Alternative proofs (algebra) I wrote some short alternative proofs (sketches mostly) to my book, can someone tell me if they are okay.

The unity of a subfield is the unity of the whole field.

Let $H \subset F$ with $F$ being the field. Let $1_H=hh^{-1}$ for every $h$, and let $1_F = ff^{-1}$ for all $f \in F$. Let $f =h$, by uniqueness, we must have $1_H = 1_F$

The multiplicative inverse of a unit in a ring with unity is unique.

Basically $xy = 1$ and $xx^{-1} = 1$ with $y \neq x$. Substracting the equations yields $x(y-x^{-1}) =0$, for nonzero elements we must have $y = x^{-1}$. If we consider zero elements, there is nothing to prove.

Intersection of a subring/subfield is  ring/field respectively.

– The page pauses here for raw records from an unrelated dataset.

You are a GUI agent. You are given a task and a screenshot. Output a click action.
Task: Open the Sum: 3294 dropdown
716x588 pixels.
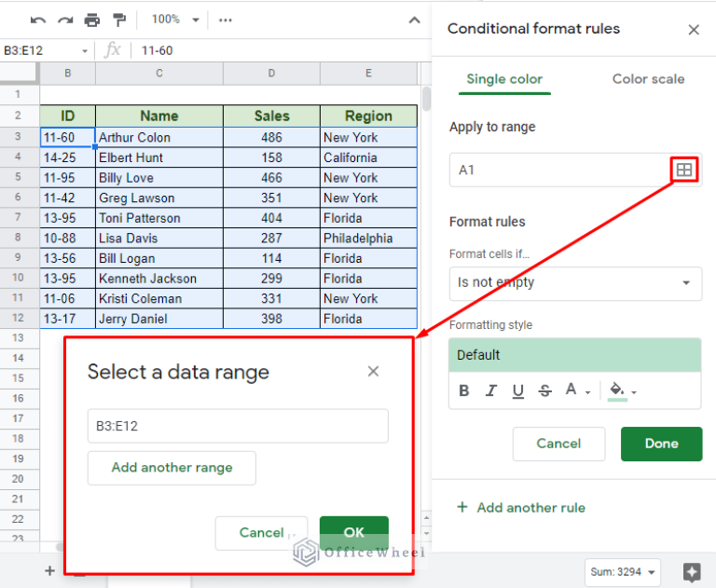click(x=623, y=571)
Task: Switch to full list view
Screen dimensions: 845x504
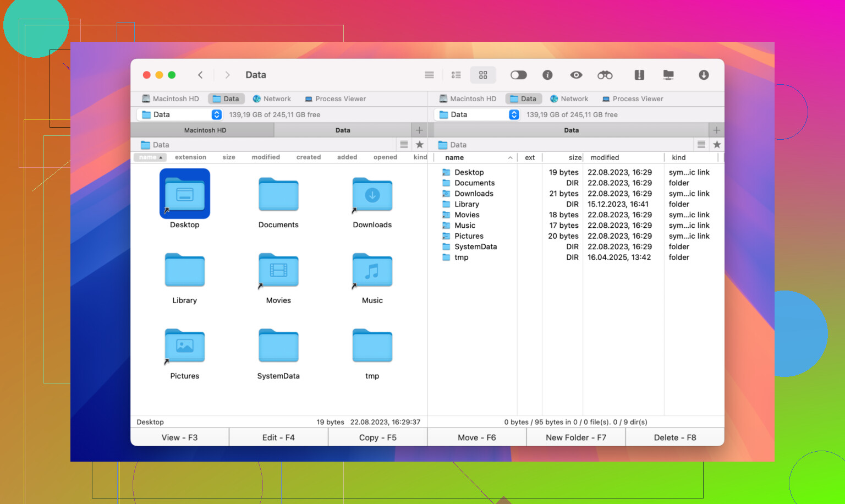Action: 429,75
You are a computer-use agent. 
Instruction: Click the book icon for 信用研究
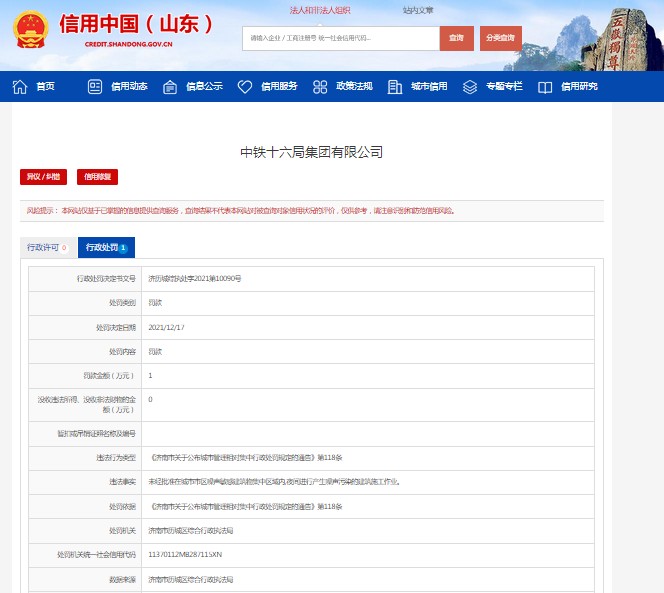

Let $H_i \subset F$ be the subring of a field $F$. We first show $\cap_i H_i$ is a subring. Let $a-b \in H_i$ for all $a,b \in H_i$, as $H_i$ is an additive group, we get all the group axioms and since this is true for every $i$, it is true for $\cap_i H_i$. We get a similar result for the multiplication of$H_i$. Now consider $H_i' \subset F$ where $H_i'$ is a subfield, as every element of $H_i$' has an inverse for each $i$, so does $\cap_i H_i'$. Finally $(H_i,+)$ i is abelian for each $i$, so we prove the result.
 A: *

*proof 1:
What is your definition of a subfield. You assume that the multiplicative inverse is the same in F and H. Is this part of your definition of a subfield? I don't think so. So this should be proven, too, if you need it for your proof.

*proof 2:
which nonzero/zero elements? If $ab=0$ then in a ring this does not mean that either $a$ or $b$ is $0$.

*proof3:
This is not well stated. "the intersection of a subring..." does not make sense. "The intersection of a set of subrings..." is what you want to say. 
Also you start with "Let $H_i \subset F$ be the subring of a field $F$". This should be "Let $H_i \subset F$ be a subring of a ring $F$".
In the statement "Let $a-b \in H_i$ for all $a,b \in H_i$" the word "let" does not make sense.
"$a-b \in H_i$ for all $a,b \in H_i$" because $H_i$ is a group. The formulation of the remaining proof is so sloppy that I cannot decide if it is right. "every element of $H_i'$ has an inverse for each $i$, so does $\cap_i H_i'$" is not precise enough. For $h \in \cap_i H_i'$ the inverse $h^{-1}$ of $h$ (in $F$) is in all $H_i'$, so it is in $\cap_i H_i'$, too.
A: The shortest proof of the first fact is the following:
$1_H$ is an element of $F \setminus \{0\}$ with $1_H^2=1_H$. Multiplication with $1_H^{-1}$ (the inverse being with respect to $1_F$) shows $1_H=1_F$.
A: *

*Depending on how much is proven prior it might be okey but it's not pretty

*Ring with unity does not exclude the possibility that $ab=0$ with neither $a$ nor $b$ being $0$. Better way is that we have $x^{-1}x=xx^{-1}=1$ and $xy=yx=1$, then we have $xy=xx^{-1}$ and my left multiplication of $x^{-1}$ we get $x^{-1}xy=y=x^{-1}xx^{-1}=x^{-1}$

*It is extremely convoluted and poorly phrased, you want to say "The intersection of a set of subrings..." along with you don't say let $a-b\in X$ as that is a result, you can say let elements be in it but not a subtraction in that way. As for proof a better method is
$$H=\bigcap_i H_i$$
and let $a,b\in H$, then by definition of intersection that means $a,b\in H_i$, as $H_i$ is a subring we have $a-b\in H_i$ and therefore $a-b\in H$, similarly can be done for multiplication and it's inverse etc.